A Section 601 letter is a budget tool created under state law that’s a sort of distant cousin to a veto. Specifically, it allows the governor—working with the Washington State Department of Transportation (WSDOT)—to move money between budgeted transportation projects. The intent is to give the executive branch some flexibility in managing particular road projects that are delayed due to technical issues, weather or other practical reasons.

The “letter” part of the tool refers to written notice of the re-allocated money that the executive branch must send to the legislature. Under our state constitution, the legislature is responsible for writing budgets. The executive branch doesn’t have the power to change those budgets unilaterally.

Traditionally, Section 601 letters have been used to move relatively small amounts of money. But, this summer, the governor has stated that he wants to move $175 million out of the Transportation Budget’s Connecting Washington account—our main state road- and bridge-maintenance fund. 

The governor’s plan is a major rewrite of the legislature’s bipartisan 2019-2021 transportation budget. It’s more, in terms of both dollars and budget negotiation than the relevant Section 601 law intended.

This legally and constitutionally dubious move comes in response to a 2013 federal court injunction that asks the state to repair or replace certain culverts (those are the pipes that channel small streams and/or creeks under roads and/or trails) that block salmon and other fish from swimming up to spawning grounds in about a dozen western Washington counties. It asks the state to do this by 2030.
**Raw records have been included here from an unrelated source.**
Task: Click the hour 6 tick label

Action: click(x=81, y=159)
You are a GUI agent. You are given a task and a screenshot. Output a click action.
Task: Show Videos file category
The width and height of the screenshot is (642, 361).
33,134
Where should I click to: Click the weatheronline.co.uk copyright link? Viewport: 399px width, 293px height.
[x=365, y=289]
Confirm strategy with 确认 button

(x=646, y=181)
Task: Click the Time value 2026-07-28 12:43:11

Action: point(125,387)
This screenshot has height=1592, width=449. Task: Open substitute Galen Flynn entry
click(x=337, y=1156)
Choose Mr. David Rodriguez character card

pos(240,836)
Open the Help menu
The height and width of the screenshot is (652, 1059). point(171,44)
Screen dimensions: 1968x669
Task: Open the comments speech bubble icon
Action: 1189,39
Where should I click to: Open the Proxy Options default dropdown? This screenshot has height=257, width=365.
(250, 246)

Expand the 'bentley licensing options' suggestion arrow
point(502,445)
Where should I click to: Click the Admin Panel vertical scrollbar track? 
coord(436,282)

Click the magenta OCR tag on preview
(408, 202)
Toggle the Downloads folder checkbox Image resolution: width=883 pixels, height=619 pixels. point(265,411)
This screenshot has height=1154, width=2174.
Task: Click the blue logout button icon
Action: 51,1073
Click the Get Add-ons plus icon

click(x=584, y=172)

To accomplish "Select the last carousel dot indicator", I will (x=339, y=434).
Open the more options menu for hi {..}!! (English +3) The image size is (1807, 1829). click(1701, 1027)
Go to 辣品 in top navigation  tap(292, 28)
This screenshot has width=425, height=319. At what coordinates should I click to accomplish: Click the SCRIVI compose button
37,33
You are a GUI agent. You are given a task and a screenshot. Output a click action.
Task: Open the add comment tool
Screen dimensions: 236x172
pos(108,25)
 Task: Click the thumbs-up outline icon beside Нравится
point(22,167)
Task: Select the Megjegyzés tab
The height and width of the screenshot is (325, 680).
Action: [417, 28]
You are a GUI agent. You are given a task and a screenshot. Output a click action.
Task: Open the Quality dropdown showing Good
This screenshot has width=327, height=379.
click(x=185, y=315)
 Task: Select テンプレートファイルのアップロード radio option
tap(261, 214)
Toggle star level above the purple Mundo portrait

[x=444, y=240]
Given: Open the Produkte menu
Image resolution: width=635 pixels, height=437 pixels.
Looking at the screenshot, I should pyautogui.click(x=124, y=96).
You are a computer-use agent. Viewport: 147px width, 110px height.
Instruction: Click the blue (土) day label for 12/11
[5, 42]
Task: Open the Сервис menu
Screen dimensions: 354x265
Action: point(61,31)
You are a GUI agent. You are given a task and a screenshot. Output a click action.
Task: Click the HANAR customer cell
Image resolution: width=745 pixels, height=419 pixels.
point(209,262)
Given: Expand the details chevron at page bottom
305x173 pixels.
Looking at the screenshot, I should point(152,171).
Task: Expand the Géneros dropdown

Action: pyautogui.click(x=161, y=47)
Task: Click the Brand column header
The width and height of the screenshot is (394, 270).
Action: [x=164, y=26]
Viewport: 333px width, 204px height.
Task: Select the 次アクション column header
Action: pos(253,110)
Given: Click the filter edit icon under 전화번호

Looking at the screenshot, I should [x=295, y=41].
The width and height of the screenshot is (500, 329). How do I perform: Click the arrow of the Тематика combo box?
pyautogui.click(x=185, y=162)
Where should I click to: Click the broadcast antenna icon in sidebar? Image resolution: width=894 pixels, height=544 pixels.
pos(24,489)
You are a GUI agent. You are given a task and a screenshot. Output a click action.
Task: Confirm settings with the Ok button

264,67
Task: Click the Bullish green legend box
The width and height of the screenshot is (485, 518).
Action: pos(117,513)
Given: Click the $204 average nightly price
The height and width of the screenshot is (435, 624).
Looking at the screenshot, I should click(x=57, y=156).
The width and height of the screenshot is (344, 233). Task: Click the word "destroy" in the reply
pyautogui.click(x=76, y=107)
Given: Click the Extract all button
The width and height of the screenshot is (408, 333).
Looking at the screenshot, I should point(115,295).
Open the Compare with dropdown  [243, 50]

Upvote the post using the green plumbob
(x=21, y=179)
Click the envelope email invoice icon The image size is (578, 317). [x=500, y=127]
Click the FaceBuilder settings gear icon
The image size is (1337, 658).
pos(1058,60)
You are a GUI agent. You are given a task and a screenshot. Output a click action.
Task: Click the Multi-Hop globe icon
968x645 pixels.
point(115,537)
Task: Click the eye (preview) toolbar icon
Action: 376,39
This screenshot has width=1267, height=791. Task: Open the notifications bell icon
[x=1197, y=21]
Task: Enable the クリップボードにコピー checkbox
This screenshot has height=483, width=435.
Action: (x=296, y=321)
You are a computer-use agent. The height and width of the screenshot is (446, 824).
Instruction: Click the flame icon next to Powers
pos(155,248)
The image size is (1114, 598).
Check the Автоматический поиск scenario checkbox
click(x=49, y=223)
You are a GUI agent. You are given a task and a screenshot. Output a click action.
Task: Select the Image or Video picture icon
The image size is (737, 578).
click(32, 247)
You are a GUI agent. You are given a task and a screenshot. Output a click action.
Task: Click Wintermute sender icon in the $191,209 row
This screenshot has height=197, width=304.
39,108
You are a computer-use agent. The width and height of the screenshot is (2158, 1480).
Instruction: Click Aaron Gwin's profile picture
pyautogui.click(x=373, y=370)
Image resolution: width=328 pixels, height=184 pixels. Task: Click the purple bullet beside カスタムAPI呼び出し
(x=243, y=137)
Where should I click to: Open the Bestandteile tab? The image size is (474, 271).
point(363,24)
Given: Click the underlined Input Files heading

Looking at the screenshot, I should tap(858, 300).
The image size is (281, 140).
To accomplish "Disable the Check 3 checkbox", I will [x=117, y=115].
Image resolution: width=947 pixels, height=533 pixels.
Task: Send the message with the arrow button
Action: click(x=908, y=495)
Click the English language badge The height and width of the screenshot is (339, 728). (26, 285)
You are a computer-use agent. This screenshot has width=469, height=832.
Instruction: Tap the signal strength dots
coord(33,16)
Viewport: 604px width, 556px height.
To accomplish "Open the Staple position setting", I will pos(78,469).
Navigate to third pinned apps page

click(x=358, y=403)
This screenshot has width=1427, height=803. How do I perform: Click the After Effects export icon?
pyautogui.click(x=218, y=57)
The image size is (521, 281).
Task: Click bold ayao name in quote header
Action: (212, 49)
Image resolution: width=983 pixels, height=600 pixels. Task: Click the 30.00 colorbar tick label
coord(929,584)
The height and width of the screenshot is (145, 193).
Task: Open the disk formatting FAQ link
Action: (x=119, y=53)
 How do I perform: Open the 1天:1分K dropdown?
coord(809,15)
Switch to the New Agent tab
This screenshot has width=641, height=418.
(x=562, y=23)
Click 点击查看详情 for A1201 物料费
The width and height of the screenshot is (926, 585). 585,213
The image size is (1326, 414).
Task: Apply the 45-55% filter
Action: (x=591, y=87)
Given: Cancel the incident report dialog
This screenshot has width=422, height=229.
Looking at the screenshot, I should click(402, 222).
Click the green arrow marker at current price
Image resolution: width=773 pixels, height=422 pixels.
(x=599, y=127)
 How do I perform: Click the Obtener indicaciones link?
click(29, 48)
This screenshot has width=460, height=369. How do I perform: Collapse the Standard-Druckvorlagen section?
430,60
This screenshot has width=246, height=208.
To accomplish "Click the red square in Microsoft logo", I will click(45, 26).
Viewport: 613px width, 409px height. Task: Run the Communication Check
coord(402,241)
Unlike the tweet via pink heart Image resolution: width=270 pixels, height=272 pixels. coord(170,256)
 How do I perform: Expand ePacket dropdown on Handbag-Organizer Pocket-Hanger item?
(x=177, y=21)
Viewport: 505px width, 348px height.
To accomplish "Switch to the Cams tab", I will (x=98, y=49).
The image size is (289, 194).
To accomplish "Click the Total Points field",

In broad policy terms, we should budget more money than we have for culvert replacement. But a Section 601 letter is not the proper way to do so.

This improper process is one more bad result of court-made public policy. The pattern has become familiar: A court tries to make policy by issuing an opinion, memo or other document that asks the state—effectively, the state legislature—to take a certain action. The legislature asks the relevant state agency—usually, part of the executive branch—to estimate the scope and costs of that action. The bureaucrats at the agency come up with Cost No. 1. While the legislature is appropriating the necessary money, the bureaucrats come up with a higher estimated Cost No. 2. While the legislature considers that, the bureaucrats come up with an even-higher estimated Cost No. 3. And so on.



All along, the bureaucrats remind the legislature in lecturing tones that a court has “ordered” this.

WSDOT initially estimated that the culvert replacement projects described by the 2013 federal court injunction would cost about $1.8 billion. Then, it raised the estimate to $3.2 billion. And, most recently, it’s raised the estimate to $3.8 billion—more than double the original number.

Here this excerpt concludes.